Sehr geehrte Frau Frauen,

vielen Dank für Ihren Hinweis und Ihre Anfrage.

Grundsätzlich ist es aus Sicht des Verbraucherschutzes sinnvoll, allergen wirksame Duftstoffe in Kosmetika zu kennzeichnen und Allergiker die Möglichkeit zu geben, Kosmetika zu vermeiden, in denen die für sie problematischen Duftstoffe enthalten sind. Bisher gibt es eine solche Kennzeichnungspflicht für 26 Duftstoffe.

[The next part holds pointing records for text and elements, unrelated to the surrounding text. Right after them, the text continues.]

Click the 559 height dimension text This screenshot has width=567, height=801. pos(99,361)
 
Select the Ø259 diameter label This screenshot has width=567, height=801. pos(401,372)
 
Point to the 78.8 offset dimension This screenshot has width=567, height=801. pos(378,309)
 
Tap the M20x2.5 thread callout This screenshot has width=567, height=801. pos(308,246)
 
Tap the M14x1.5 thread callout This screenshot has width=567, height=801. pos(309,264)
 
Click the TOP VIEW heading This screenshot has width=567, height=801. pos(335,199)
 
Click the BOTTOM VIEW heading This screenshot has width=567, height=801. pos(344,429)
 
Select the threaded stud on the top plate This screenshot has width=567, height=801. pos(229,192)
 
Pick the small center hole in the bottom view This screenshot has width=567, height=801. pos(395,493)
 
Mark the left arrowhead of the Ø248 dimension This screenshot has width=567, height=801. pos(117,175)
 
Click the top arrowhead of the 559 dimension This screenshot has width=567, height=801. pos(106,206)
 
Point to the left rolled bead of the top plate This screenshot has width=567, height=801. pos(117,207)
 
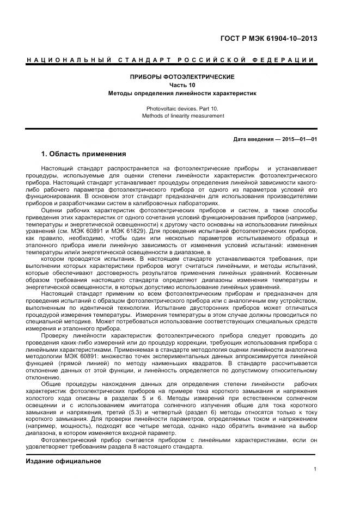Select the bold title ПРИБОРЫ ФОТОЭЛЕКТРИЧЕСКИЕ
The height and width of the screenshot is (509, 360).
click(182, 77)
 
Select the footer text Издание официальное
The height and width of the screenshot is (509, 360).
click(64, 461)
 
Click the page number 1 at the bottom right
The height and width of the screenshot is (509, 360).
click(315, 470)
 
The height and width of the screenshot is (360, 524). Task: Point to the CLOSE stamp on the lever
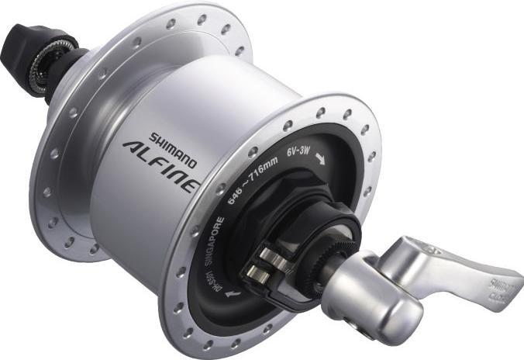pos(495,289)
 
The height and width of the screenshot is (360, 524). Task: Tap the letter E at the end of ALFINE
pos(195,187)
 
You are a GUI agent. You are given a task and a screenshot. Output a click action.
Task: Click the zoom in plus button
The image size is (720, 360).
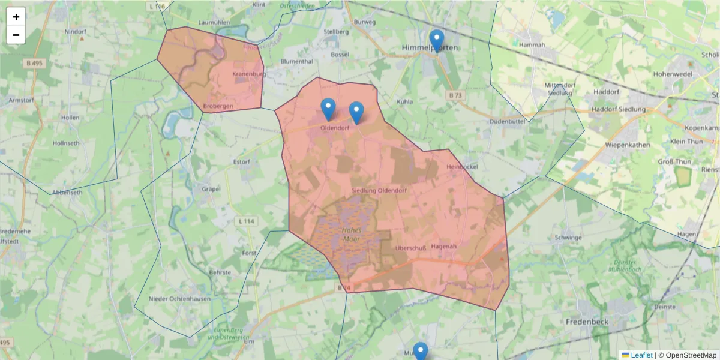click(x=16, y=17)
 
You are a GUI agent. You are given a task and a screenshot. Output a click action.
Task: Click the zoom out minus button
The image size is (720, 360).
click(x=16, y=35)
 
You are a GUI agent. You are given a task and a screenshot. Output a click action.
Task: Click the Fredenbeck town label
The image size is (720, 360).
click(x=587, y=322)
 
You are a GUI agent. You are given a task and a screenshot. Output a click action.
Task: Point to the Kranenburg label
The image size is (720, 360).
click(x=249, y=74)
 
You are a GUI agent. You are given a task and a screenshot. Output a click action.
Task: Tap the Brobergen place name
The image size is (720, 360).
click(x=218, y=106)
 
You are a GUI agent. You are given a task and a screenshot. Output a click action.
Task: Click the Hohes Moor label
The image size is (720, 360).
click(x=350, y=235)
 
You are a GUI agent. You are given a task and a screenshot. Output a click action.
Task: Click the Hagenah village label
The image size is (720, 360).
click(x=444, y=247)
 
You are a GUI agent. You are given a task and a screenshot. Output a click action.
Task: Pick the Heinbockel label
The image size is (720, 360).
click(x=461, y=167)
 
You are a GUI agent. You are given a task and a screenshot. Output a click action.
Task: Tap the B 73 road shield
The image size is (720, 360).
click(x=456, y=95)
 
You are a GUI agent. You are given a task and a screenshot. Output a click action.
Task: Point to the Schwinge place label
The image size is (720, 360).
click(x=569, y=238)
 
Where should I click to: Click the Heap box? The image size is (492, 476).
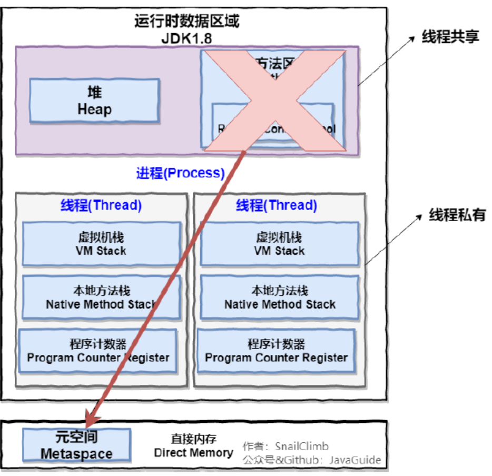pyautogui.click(x=94, y=101)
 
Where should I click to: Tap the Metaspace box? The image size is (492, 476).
pyautogui.click(x=76, y=445)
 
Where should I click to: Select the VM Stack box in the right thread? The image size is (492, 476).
pyautogui.click(x=280, y=244)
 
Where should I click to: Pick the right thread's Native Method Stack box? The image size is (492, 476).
pyautogui.click(x=280, y=298)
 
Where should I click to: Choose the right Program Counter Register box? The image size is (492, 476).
pyautogui.click(x=277, y=351)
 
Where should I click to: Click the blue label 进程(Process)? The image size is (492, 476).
pyautogui.click(x=181, y=173)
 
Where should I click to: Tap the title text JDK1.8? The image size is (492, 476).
pyautogui.click(x=186, y=38)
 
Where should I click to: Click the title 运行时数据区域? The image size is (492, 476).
pyautogui.click(x=186, y=22)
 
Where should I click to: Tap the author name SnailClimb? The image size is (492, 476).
pyautogui.click(x=302, y=446)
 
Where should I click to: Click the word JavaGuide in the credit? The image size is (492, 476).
pyautogui.click(x=355, y=460)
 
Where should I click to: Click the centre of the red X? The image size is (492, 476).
pyautogui.click(x=274, y=100)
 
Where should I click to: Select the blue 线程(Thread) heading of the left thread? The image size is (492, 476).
pyautogui.click(x=101, y=205)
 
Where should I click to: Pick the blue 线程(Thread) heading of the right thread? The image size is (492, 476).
pyautogui.click(x=277, y=205)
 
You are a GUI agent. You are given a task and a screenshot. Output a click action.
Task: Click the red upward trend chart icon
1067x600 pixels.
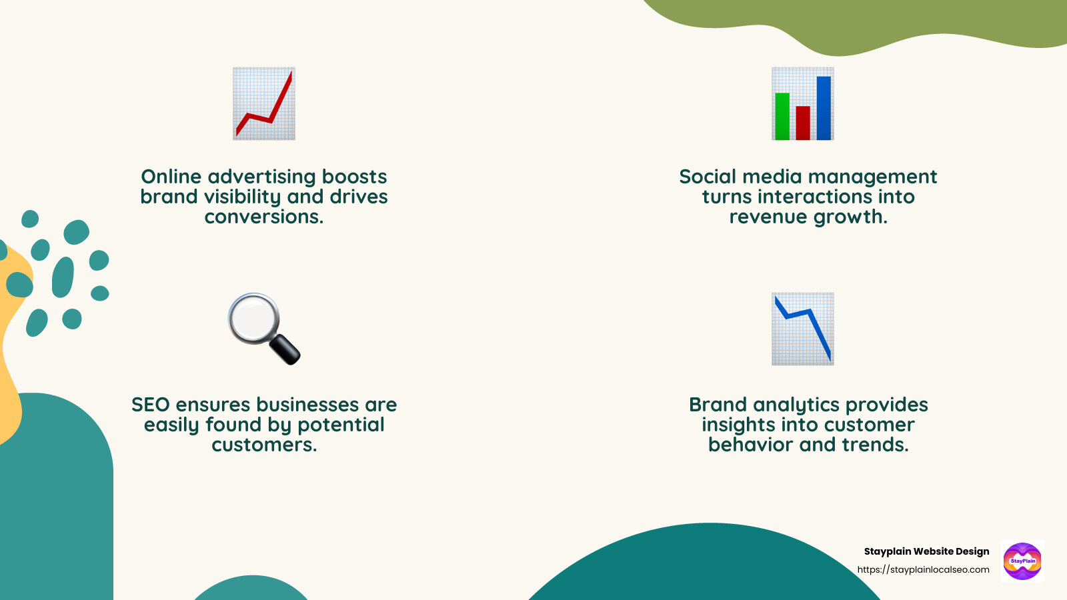pos(264,103)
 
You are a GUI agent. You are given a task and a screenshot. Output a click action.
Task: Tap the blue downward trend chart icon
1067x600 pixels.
pos(803,329)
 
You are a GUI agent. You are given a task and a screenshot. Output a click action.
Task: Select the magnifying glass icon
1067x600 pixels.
pos(263,328)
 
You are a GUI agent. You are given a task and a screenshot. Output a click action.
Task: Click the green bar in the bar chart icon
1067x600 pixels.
pos(782,116)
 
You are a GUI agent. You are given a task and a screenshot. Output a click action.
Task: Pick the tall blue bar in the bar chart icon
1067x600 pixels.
pos(824,108)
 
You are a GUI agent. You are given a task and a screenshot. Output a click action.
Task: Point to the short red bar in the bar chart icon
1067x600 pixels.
pos(803,123)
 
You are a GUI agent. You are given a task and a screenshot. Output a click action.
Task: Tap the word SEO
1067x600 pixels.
pos(151,405)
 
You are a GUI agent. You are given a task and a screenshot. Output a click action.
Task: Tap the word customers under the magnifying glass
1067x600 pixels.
pos(264,445)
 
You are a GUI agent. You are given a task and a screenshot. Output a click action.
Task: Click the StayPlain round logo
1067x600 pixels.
pos(1022,561)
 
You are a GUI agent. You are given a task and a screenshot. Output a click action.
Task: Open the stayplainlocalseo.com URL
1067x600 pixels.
pos(923,570)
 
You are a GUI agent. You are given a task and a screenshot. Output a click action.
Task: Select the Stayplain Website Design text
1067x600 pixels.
pos(926,551)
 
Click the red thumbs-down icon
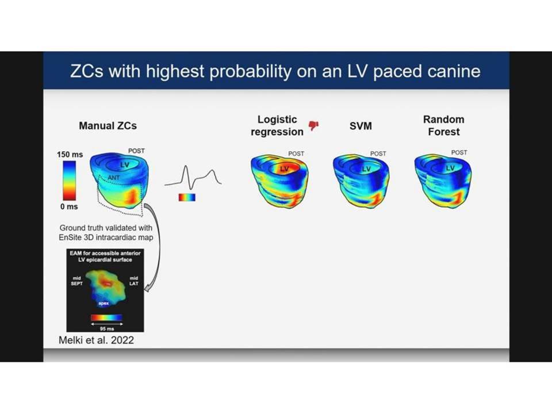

Das SCCS (Scientific Committee on Consumer Safety), ein wissenschaftlicher Ausschuss der EU, hat nun überprüft, ob noch weitere Duftstoffe aus gesundheitlicher Sicht problematisch sind. Hierbei zielt das SCCS auf die Prävention der Neuentwicklung von Allergien ab. Es ist nachgewiesen, dass Allergien sich durch eine Akkumulation der Exposition entwickeln können und insbesondere die Exposition im Kindesalter eine Rolle spielt. Wird sie heruntergesetzt, entwickeln sich weniger Allergien. Da Allergien unheilbar sind und ein Leben lang bestehen bleiben und die Lebensqualität sehr einschränken, sollte man diesen Aspekt keinesfalls vernachlässigen. Daher ist die wissenschaftliche Beurteilung des SCCS wichtig - nicht nur zum Schutz der Allergiker, sondern auch zur Prävention von Allergien.

Gleichzeitig handelt es sich bei der Stellungnahme des SCCS jedoch nur um eine wissenschaftliche Stellungnahme und noch nicht um politische Handlungsempfehlungen. Die EU-Kommission hat sich bislang noch nicht dazu geäußert. Eine 1:1-Übernahme der Vorschläge des SCCS ist sicherlich nicht zu erwarten.

Aus unserer Sicht sollte man die wissenschaftliche Bewertung des SCCS ernst nehmen, aber gleichzeitig auch überprüfen, wie hilfreich eine Kennzeichnung von über 120 Duftstoffen für Allergiker tatsächlich ist. In der Realität werden Allergiker meistens darauf achten, ob überhaupt Duftstoffe in Kosmetika enthalten sind. Zudem ist eine zu detaillierte Aufschlüsselung angesichts der normalerweise in der Praxis durchgeführten Allergietests für die meisten Allergiker keine wirkliche Verbesserung.

Ähnliches gilt für die Beschränkung von Duftstoffen in Kosmetika: Auch hier muss man abwägen, wie groß der Nutzen für Allergiker bzw. für die Prävention von Allergien ist, wie stark aber auf der anderen Seite Hersteller und die anderen Verbraucher davon betroffen wären, weil bestimmte Produkte nicht mehr hergestellt werden könnten. Dies gilt nicht nur für Naturkosmetika, sondern auch für andere Kosmetika mit synthetischen Duftstoffen.

Wichtiger erscheint es uns daher - sowohl für Allergiker als auch für Menschen, die eine Exposition und mögliche Allergieentwicklung vermeiden wollen - dass es ein ausreichendes Angebot duftstofffreier Kosmetika gibt. Daher ist es aus unserer Sicht wichtig, dass der Begriff "parfumfrei" genau festgelegt wird und ausschließt, dass Kosmetika als "parfumfrei" gekennzeichnet werden, obwohl sie Duftstoffe in geringen Mengen einsetzen oder Öle, deren Primärfunktion nicht das Parfümieren ist.

Daher werden wir, wenn die Vorschläge der EU-Kommission hinsichtlich der weiteren Deklaration oder Beschränkung von Duftstoffen vorliegen, diese sorgfältig daraufhin prüfen, dass sie einerseits Verbraucher wirkungsvoll vor Allergien und deren Entstehung schützen können und andererseits aber auch den Verbrauchern weiterhin eine breite Auswahl insbesondere an Naturkosmetika bieten und die Herstellung von Naturkosmetika nicht unverhältnismäßig und unnötig, da ohne Mehrgewinn für Allergiker, einschränkt.